Consignes >>
1. Pouvez-vous réduire à une courte liste le paragraphe du témoignage qui commence par « Pour ma part, j'ai commencé », sans perdre ses faits principaux ?
2. Comment poursuivriez-vous le témoignage à partir de sa dernière phrase ?

Document >>
« Je suis onze fois championne de France, un palmarès qui englobe deux disciplines, la précision d‘atterrissage et le vol et ski. La précision d’atterrissage consiste à décoller d’une montagne ou au treuil pour se poser sur une pièce d’un euro matérialisée par un petit point d’un centimètre sur un plateau électronique de 16 cm de rayon. Le vol et ski peut être également vu comme de la précision d’atterrissage mais en un peu moins précis. C’est une discipline qui s’apparente plus à du jeu et qui se déroule durant l’hiver.
Pour ma part, j’ai commencé par le vol et ski, j’en fait depuis vingt ans en compétition. La précision d’atterrissage existe depuis très longtemps à l’international mais n’est reconnue, en France, que depuis six ans. Je suis devenue championne d’Europe en 2022 et vice-championne du monde en 2023.
Mon attrait pour le sport vient de l’enfance. J‘ai toujours aimé jouer et le sport, pour moi, est la continuité du jeu. J‘ai découvert le sport à l’école, en sixième, comme plein d’enfants qui n’y sont pas poussés par leurs parents. J’ai eu une prof d’EPS qui était toute jeune et représentait, pour moi, la prof parfaite. J‘ai su, d’emblée, que j’allais aimer le sport et que je voudrais devenir comme elle, prof d’EPS.

Données sources >>

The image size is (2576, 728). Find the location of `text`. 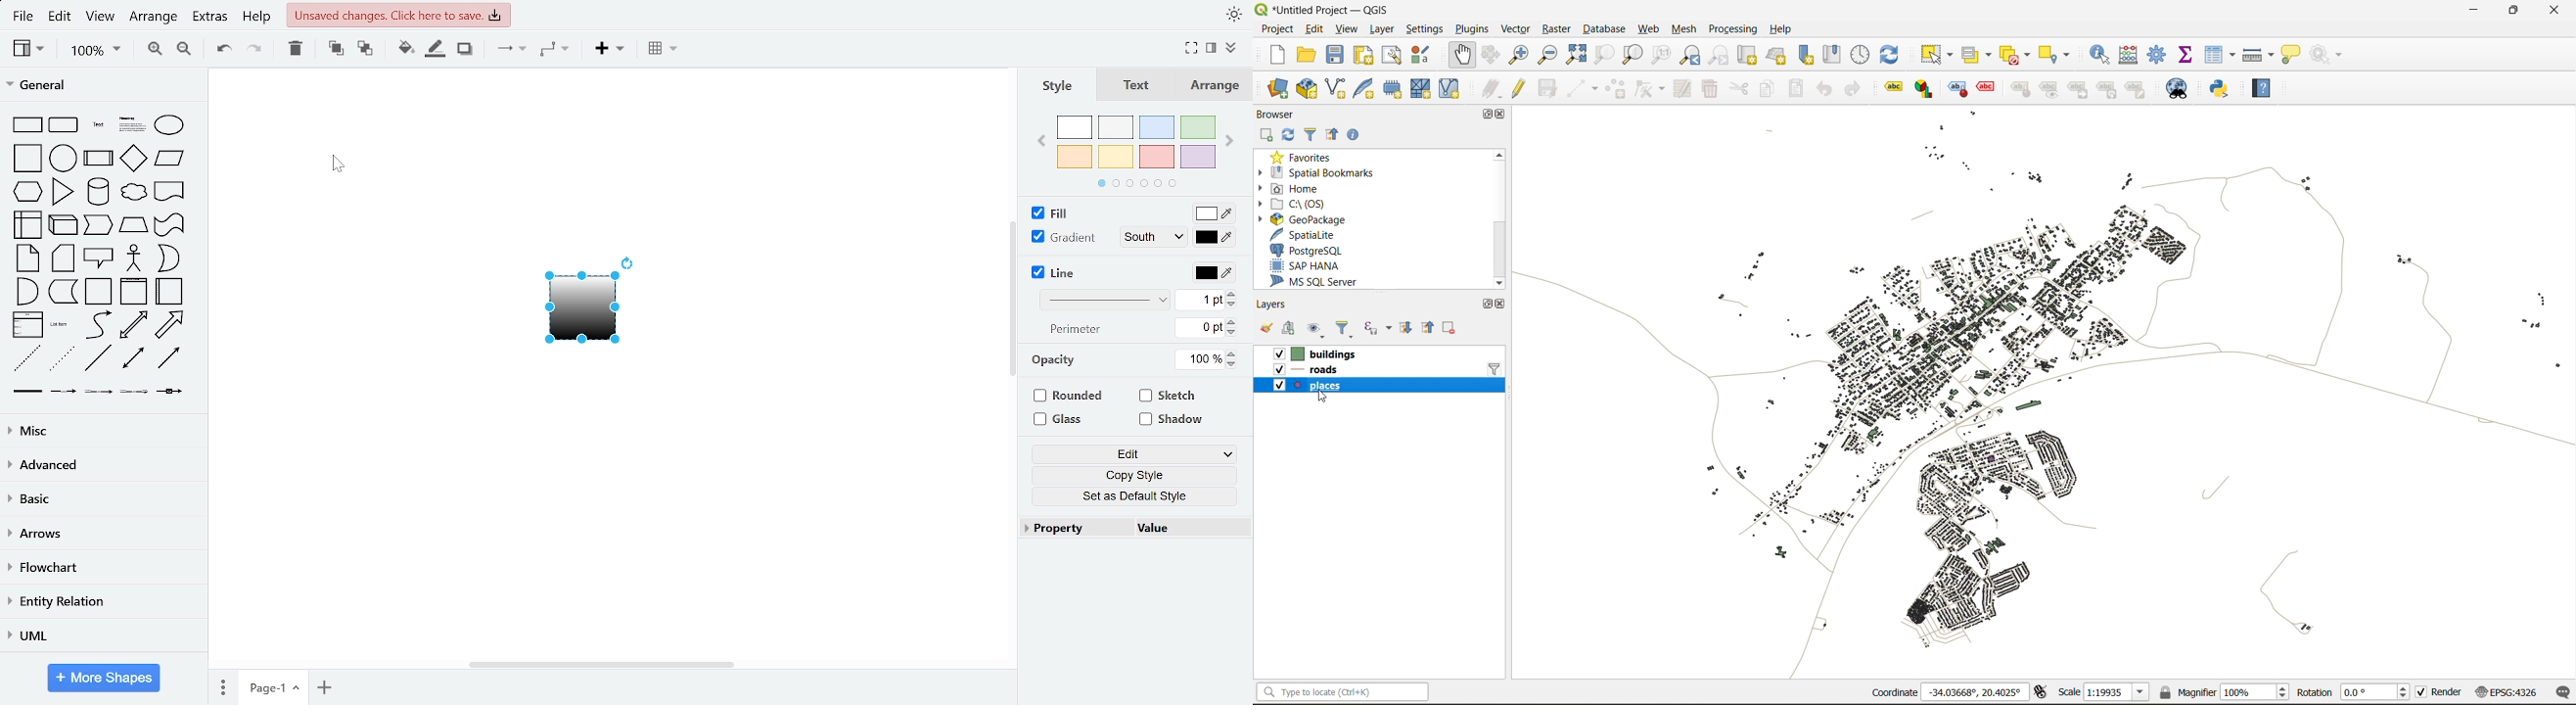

Réponses dans l'ordre >>
1.
- Débuts par le vol et ski, pratiqué en compétition depuis vingt ans.
- Précision d'atterrissage : discipline ancienne à l'international, reconnue en France depuis six ans seulement.
- Titres : championne d'Europe en 2022, vice-championne du monde en 2023.

2.
J‘ai pas mal pratiqué l’athlétisme et le handball, j’ai joué à Antibes et à l’AS Monaco. J’aurais rêvé faire du foot mais, à l’époque, on était souvent obligées de faire croire qu’on était un garçon pour pouvoir jouer les week-ends.
J’ai arrêté le handball quand j’ai découvert le parapente. C’est le hasard qui m’y a amenée. J‘ai croisé Pierre Pagali avec qui je vis et qui est le papa de mon fils, il faisait du parapente et, même si je n’avais pas du tout d’ouverture sur le monde aérien, ça a été coup de foudre ! C’était en 1988, j’avais 26 ans et je ne suis plus jamais rentrée dans une salle de hand.
En parapente, il y a le silence, il y a la liberté ce qui contraste avec le handball, les voyages en bus, les stades où tout le monde crie, où on se fait parfois insulter par les supporters adverses. Là, d’un seul coup, quelque chose a switché en moi, je me suis dit que c’était de ça dont j’avais envie, de plein air, de découvrir une nouvelle activité.
Ce que j’ai tout de suite aimé dans le parapente, c’est le fait de pouvoir aller me balader avec un petit sac à dos, partir en montagne et redescendre en volant. Dès l’instant où j’ai commencé à voler, je n’ai fait presque que ça.
J’ai passé le Brevet d’État deux ou trois ans plus tard et j’ai un peu enseigné mais, avec Pierre, très rapidement, on s’est lancés dans l’aventure Parapente Mag, un magazine qui vient de fêter ses 35 ans.
J‘ai commencé la compétition par la distance, indispensable pour passer son BE, et ça m’a beaucoup plu mais je me suis vite orientée vers le vol et ski parce que je suis devenue maman et que la distance me prenait trop de temps.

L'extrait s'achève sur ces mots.